Pedro Fulleda Bandera (Coordinador Metodología FLEDO)
Tal vez hoy,
como nunca antes a lo largo de su historia, el hombre incorpora a su quehacer
cotidiano la preocupación, y la ocupación, por la Ecología.
Desde el
surgimiento mismo de la civilización, la cultura humana ha estado estrechamente
condicionada por las exigencias medioambientales. Fueron los cambios climáticos
globales que ocasionaron en el planeta los períodos de glaciación las
principales causas de las migraciones de pueblos enteros que, desde las
regiones del norte, avanzaron en hordas sobre las cálidas tierras del sur,
provocando el choque de etnias diferentes, con su secuela de guerras de
conquistas, dispersión de las razas, y transculturación.
En otras
regiones, la desertificación de grandes planicies y el agotamiento de la flora
y la fauna que les brindaban alimento, arrastraron a las primitivas tribus a
éxodos masivos en busca del “paraíso
perdido”, o de la “tierra prometida”,
de los que se hablaba en sus viejas leyendas y religiones.
El hombre en
las edades antiguas era víctima pasiva del medio ambiente, al cual debía
adaptarse para sobrevivir, reaccionando a sus inesperados cambios con la
emigración hacia regiones más favorables para sus necesidades de alimentación y
abrigo.
La respuesta
del ser humano a los cambios climáticos en sus primitivas sociedades es la
causa primera del surgimiento de la civilización. Era la etapa en que el hombre
vivía estrechamente vinculado a la naturaleza y absolutamente dependiente de
ella. Y en consecuencia, su respeto por el buen estado y conservación de su
entorno tenía una esencial razón de supervivencia.
Para los
pueblos antiguos esta dependencia se manifestaba, sobre todo, en sus religiones
arcaicas, donde los procesos de la naturaleza eran objeto de adoración divina.

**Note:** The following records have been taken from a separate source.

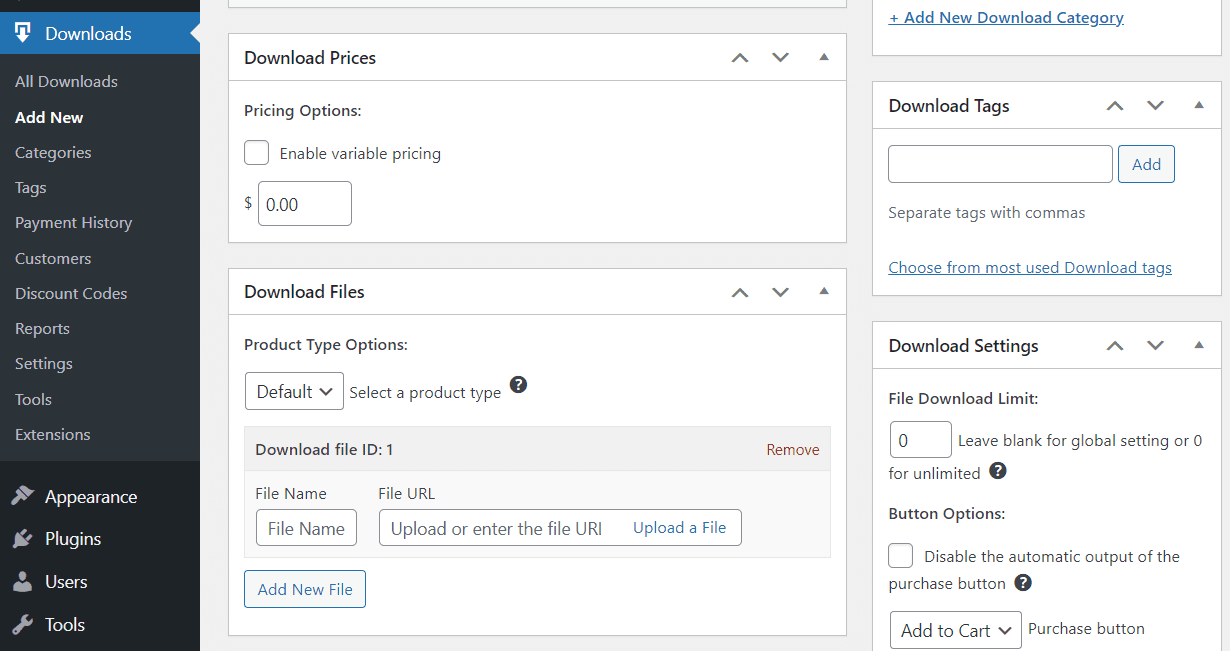Click the price input field showing 0.00
The height and width of the screenshot is (651, 1230).
(304, 203)
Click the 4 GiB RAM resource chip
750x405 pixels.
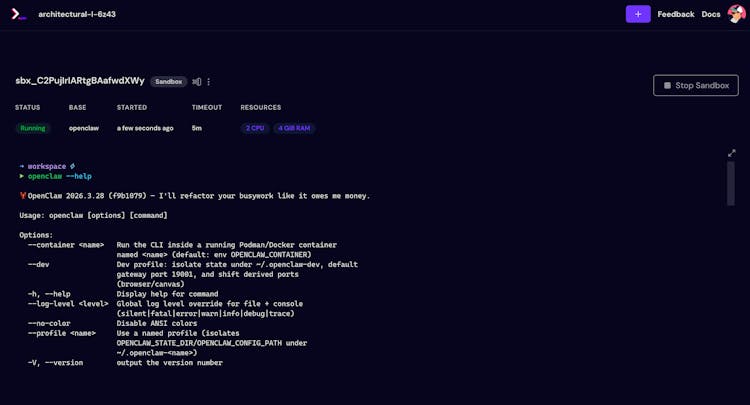coord(294,128)
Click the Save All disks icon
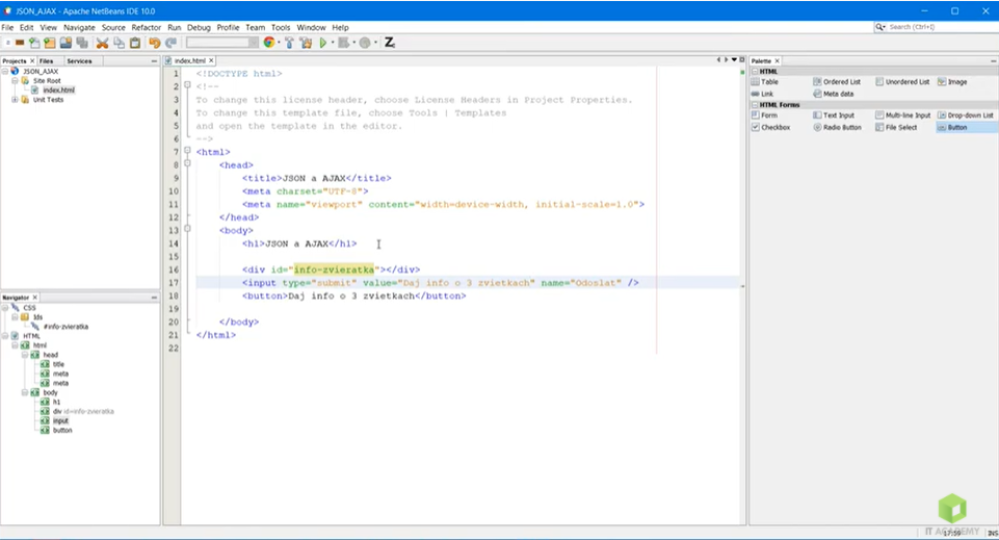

El bosque, los ríos, el mar, el sorprendente y destructor fuego, las fieras
amenazadoras, la lluvia salvadora y oportuna, el firmamento, los astros, y muy
particularmente el poderoso Sol, fuente de calor y luz, eran para el hombre
colosales manifestaciones de un poder cuya magnitud y misterios no alcanzaba a
comprender, por lo que le imponían respeto y temor.
Pero el
destino de la especie humana ha estado siempre muy por encima de las
circunstancias. Tal ha sido la clave inexorable de su progreso. A través de
miles de generaciones aprendieron los hombres a aprovechar el bosque para su
alimentación y abrigo; los ríos fueron el asentamiento seguro de sus
poblaciones; el mar les permitió vencer las distancias y entrar en contacto con
otros pueblos; el fuego, cuando finalmente fue conquistado, resultó el arma
fundamental para vencer las amenazas de las fieras y sustituir al Sol en las
oscuras noches; el firmamento y sus astros les ayudaron a comprender los ciclos
por los que transita el tiempo, a predecir la sucesión de las estaciones, y a
desentrañar muchos secretos de la naturaleza. El hombre comenzó, en su
constante relación con el entorno, a hacerse gigante.